Prezes gliwiczan świętowanie rozpocznie w rodzinnych stronach swojej żony. Kolację wigilijną spożyje w towarzystwie jej rodziców. - W środę jadę do Nowego Sącza, do teściów na wigilię. W pierwszy dzień świąt będę w Nowym Sączu, a w drugi dzień wracam do Gliwic i będziemy u mojej mamy - wyjaśnił Jacek Krzyżanowski.
Z racji tego, że najbliżsi krewni prezesa Piasta pochodzą ze Lwowa. Tradycje, które zostały u niego w domu przyjęte, wiążą się ściśle z kresami wschodnimi. - Kultywujemy tradycje typowo polskie. Tradycja jest powiązana z pochodzeniem moich rodziców ze Lwowa. To, co klasyczne dla tych ziem, to zawsze królowało w moim domu. Myślę, że w tym roku będzie podobnie - powiedział.
Na wigilijnym stole w rodzinie państwa Krzyżanowskich nie zabraknie tradycyjnych polskich potraw. - Na pewno nie zabraknie barszczu z uszkami, pierogów, ryb. Jeszcze pojawia się u nas kutia. Aczkolwiek nie wszyscy są z tego zadowoleni, bo jest to jednak potrawa zbyt tucząca - stwierdził prezes Piasta.

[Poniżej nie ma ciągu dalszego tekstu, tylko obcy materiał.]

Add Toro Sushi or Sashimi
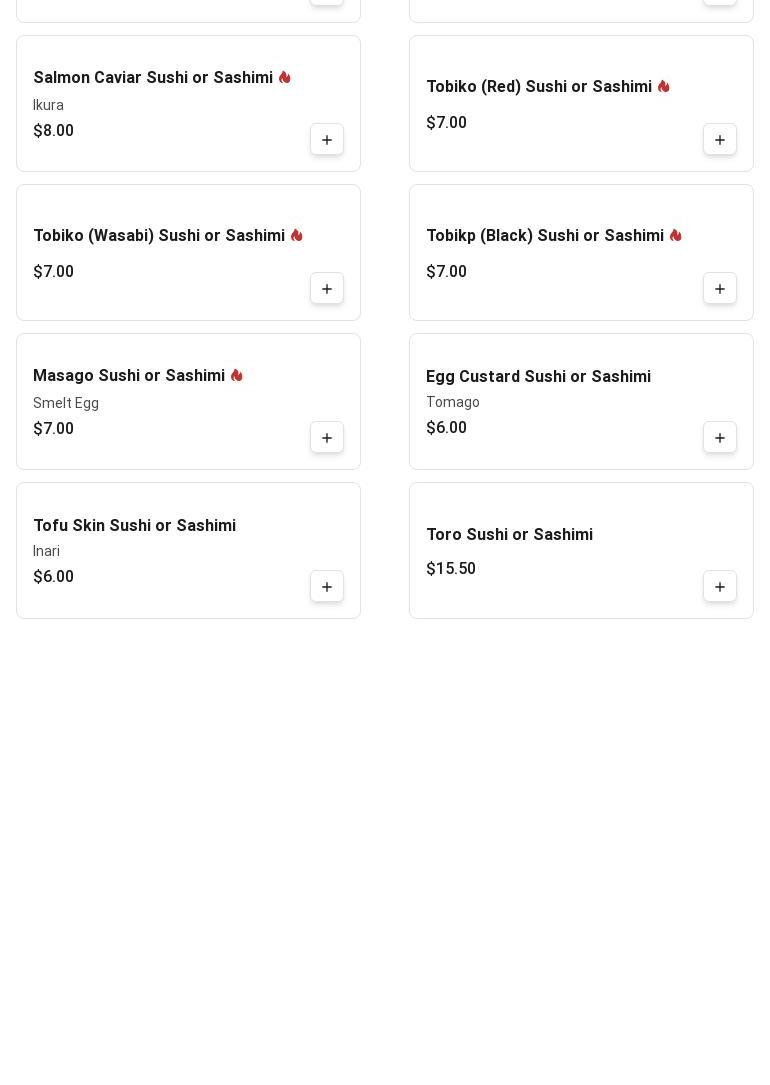The width and height of the screenshot is (770, 1085). (720, 587)
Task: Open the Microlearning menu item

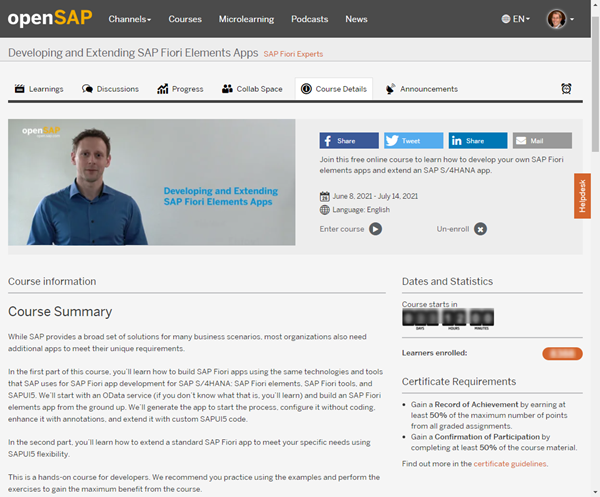Action: tap(245, 19)
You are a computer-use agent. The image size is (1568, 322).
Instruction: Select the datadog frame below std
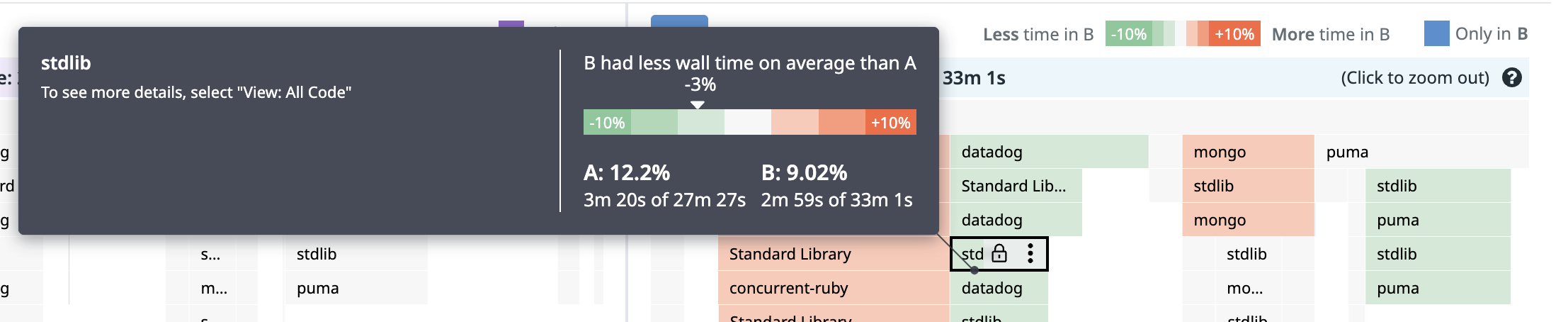click(999, 288)
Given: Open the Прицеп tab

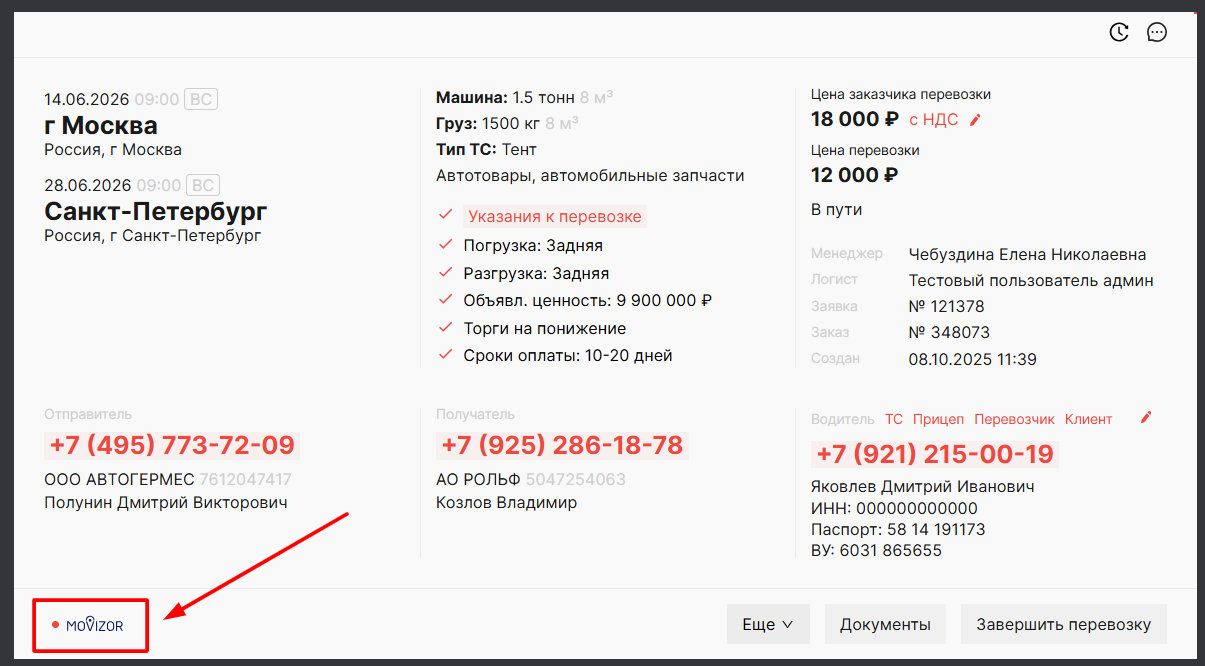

Jacek Krzyżanowski nie ukrywa, że liczy na odpoczynek w najbliższych dniach. Na co dzień jest bowiem bardzo zajętym człowiekiem. Pochłaniają go nie tylko obowiązki w klubie, ale i firma DAKO, na której czele stoi. - Chciałbym w te święta móc trochę odpocząć. Nadrobić trochę zaległości, które mam związane z kontaktem z niektórymi osobami z rodziny. Jeżeli się oczywiście uda, a mam nadzieję, że tak będzie. Też chciałbym odreagować od tych rzeczy, które robię na co dzień, bo oprócz klubu mam również firmę, która pochłania mi bardzo dużą ilość czasu - zakończył.